■ **YOUR INSTRUCTIONS**: Print out the entries from the line containing "Expand the program 101 tree node" through the last line, exactly, and print nothing else. Pictures are not copied.

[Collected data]
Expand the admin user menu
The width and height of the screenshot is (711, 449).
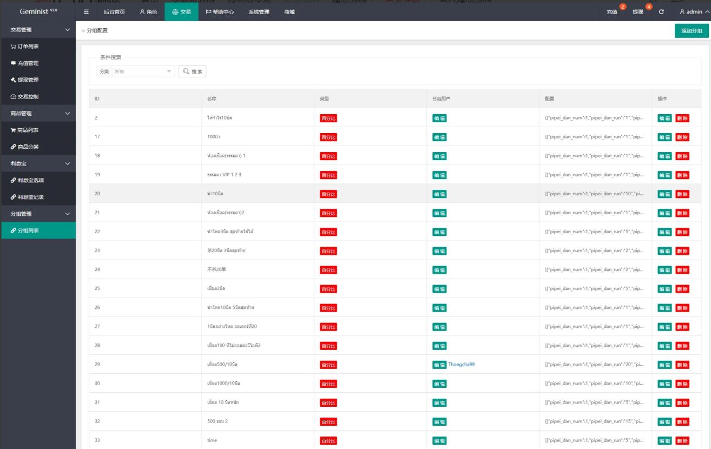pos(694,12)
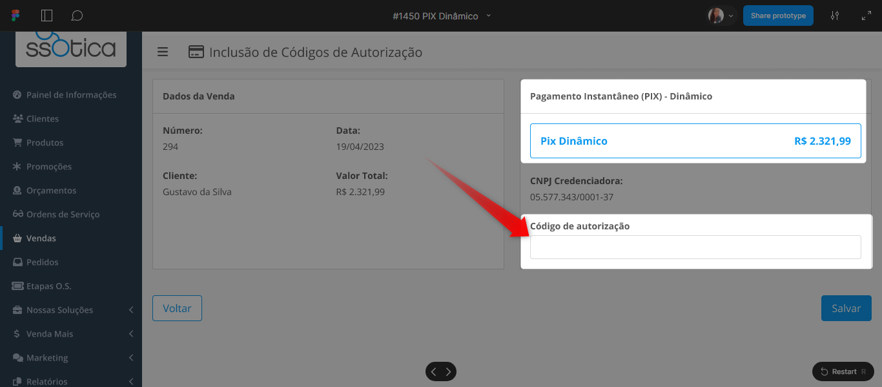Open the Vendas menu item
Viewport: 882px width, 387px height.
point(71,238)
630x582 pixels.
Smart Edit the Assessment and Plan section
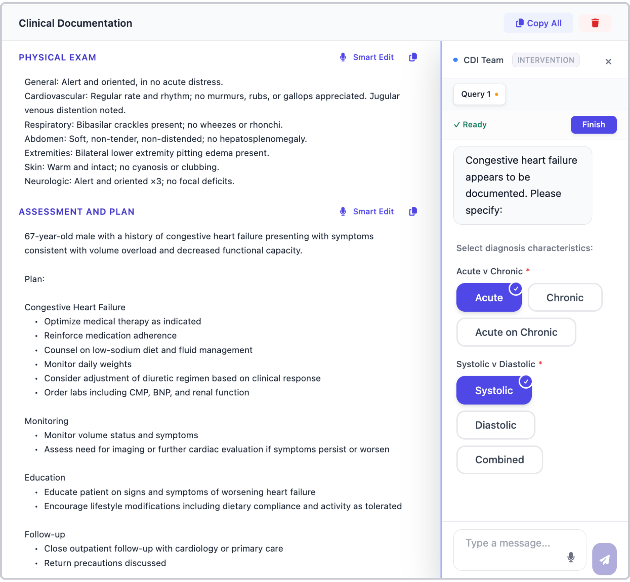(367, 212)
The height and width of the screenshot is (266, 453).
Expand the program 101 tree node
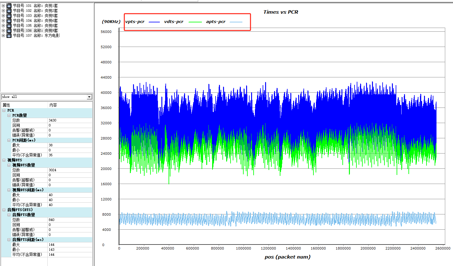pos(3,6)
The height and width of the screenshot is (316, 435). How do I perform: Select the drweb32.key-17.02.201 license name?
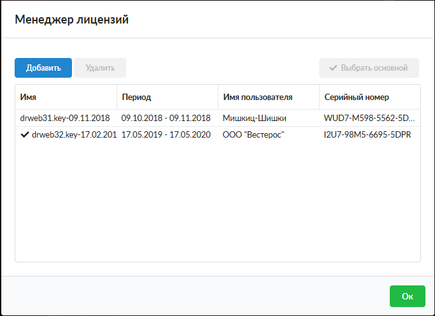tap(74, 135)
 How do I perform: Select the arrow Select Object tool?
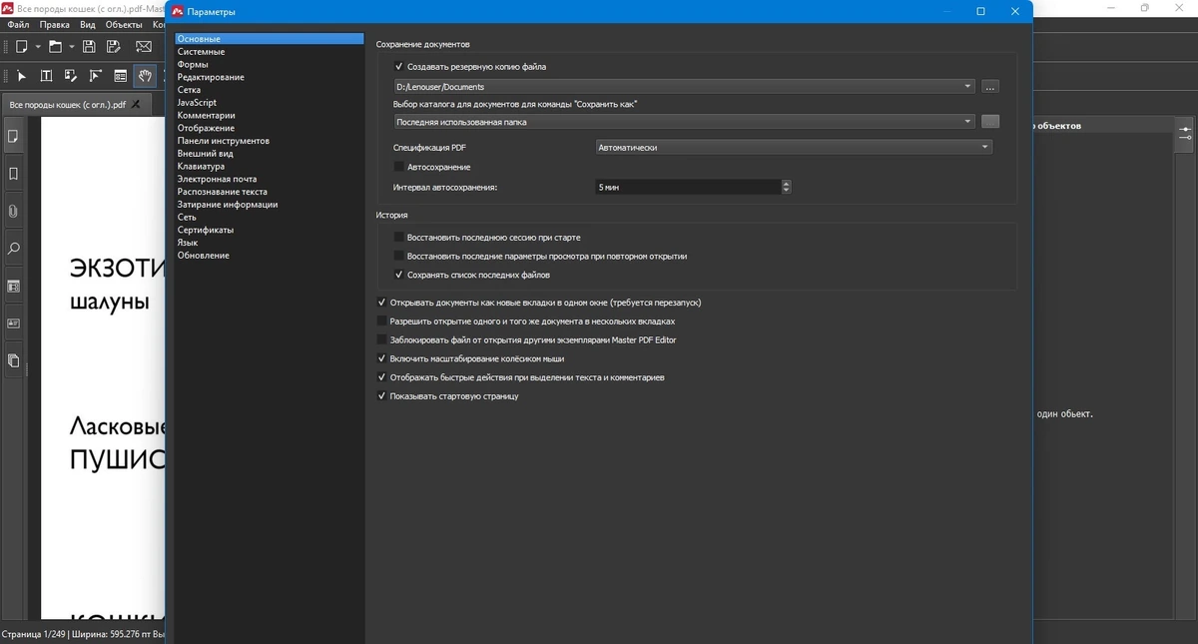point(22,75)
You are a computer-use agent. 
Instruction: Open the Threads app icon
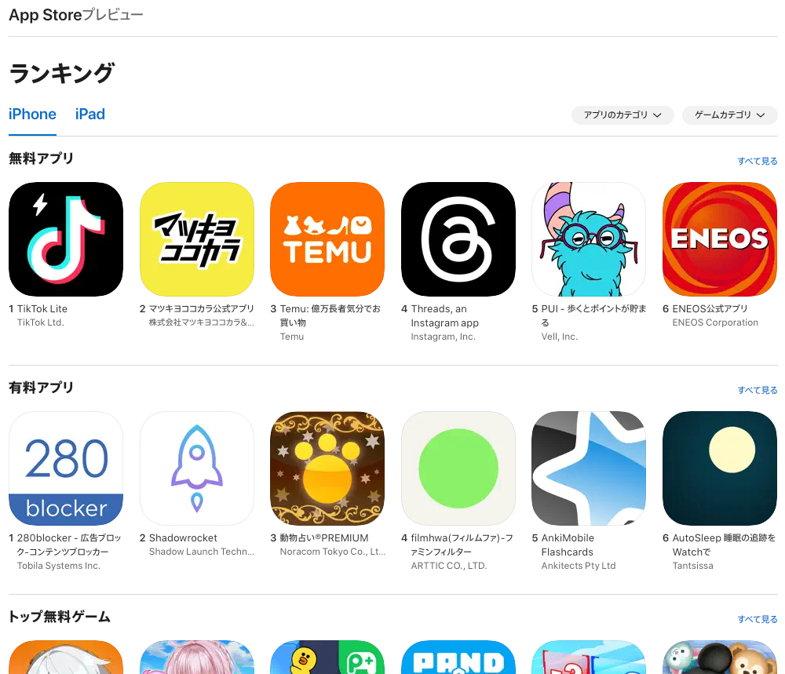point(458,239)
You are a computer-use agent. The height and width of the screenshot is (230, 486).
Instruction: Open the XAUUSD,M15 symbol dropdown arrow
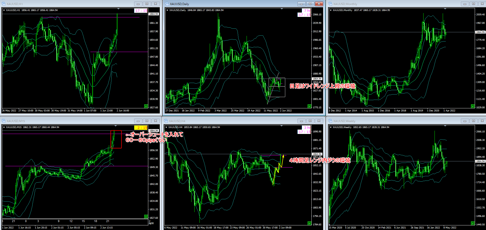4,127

■ **TASK RESPONSE**:
Expand the program 101 tree node
pos(3,6)
The height and width of the screenshot is (316, 435). How do I perform: Select the drweb32.key-17.02.201 license name?
tap(74, 135)
 How do I perform: Select the arrow Select Object tool?
point(22,75)
You are a computer-use agent. 
Instruction: Open the Threads app icon
point(458,239)
You are a computer-use agent. The height and width of the screenshot is (230, 486).
Instruction: Open the XAUUSD,M15 symbol dropdown arrow
4,127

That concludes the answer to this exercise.